Así se exaltó lo criollo, se fundaron sociedades nativistas para reivindicar una realidad gauchesca ya entonces muerta y la literatura o el teatro se encargaron de ridiculizar a los “gringos” o usarlos como personajes irremediablemente cobardes, traidores, arribistas e incluso demoníacos. Después vinieron las leyes: una en 1890 ya prohibía el ingreso de inmigrantes de “raza asiática o africana” y de los individuos conocidos como “bohemios o zíngaros”; en 1932 la sustituyó otra, conocida como “ley de indeseables”, a la que siguieron varios decretos cada vez más restrictivos.

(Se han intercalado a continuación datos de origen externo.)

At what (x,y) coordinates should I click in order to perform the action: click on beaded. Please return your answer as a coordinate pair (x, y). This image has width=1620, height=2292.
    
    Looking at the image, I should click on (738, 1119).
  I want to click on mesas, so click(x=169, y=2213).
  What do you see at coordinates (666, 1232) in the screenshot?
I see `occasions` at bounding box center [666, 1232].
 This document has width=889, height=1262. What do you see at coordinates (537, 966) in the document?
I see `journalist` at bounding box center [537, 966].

En 1934, la constitución de la dictadura de Terra, después de indicar que la inmigración debía ser reglamentada por la ley, agregaba, por las dudas, una limitación expresa: “en ningún caso el inmigrante adolecerá de defectos físicos, mentales o morales que puedan perjudicar a la sociedad”. Ese artículo de la Constitución (n° 37) sigue vigente hoy.
Hablemos, precisamente, de hoy. La inmigración es un drama en muchos lugares del mundo, donde florecen por lo demás discursos xenófobos y racistas, como los de Donald Trump o la ultraderecha europea. Discursos que a la distancia provocan condena e indignación, pero que nada tienen que envidiarle a cosas dichas y escritas en el Río de la Plata en tiempos del “aluvión”.
Hoy aquel aluvión ya no es visto como una horda desdentada, maloliente y oscura. Ha pasado a ser el tibio relato de la pequeña épica gris de antepasados con valijas, en un Uruguay tolerante y abierto. Se trata de un mito. Un mito autocomplaciente que sólo puede persistir mientras los inmigrantes sigan viniendo en cuentagotas. Si algún día las dosis de extranjeros en Uruguay dejan de ser homeopáticas, probablemente se le vean las patas a la sota y sea entonces más difícil seguir pensando que el Uruguay es distinto y que lo que pasa allá lejos con los inmigrantes es cosa fea, sí, pero ajena.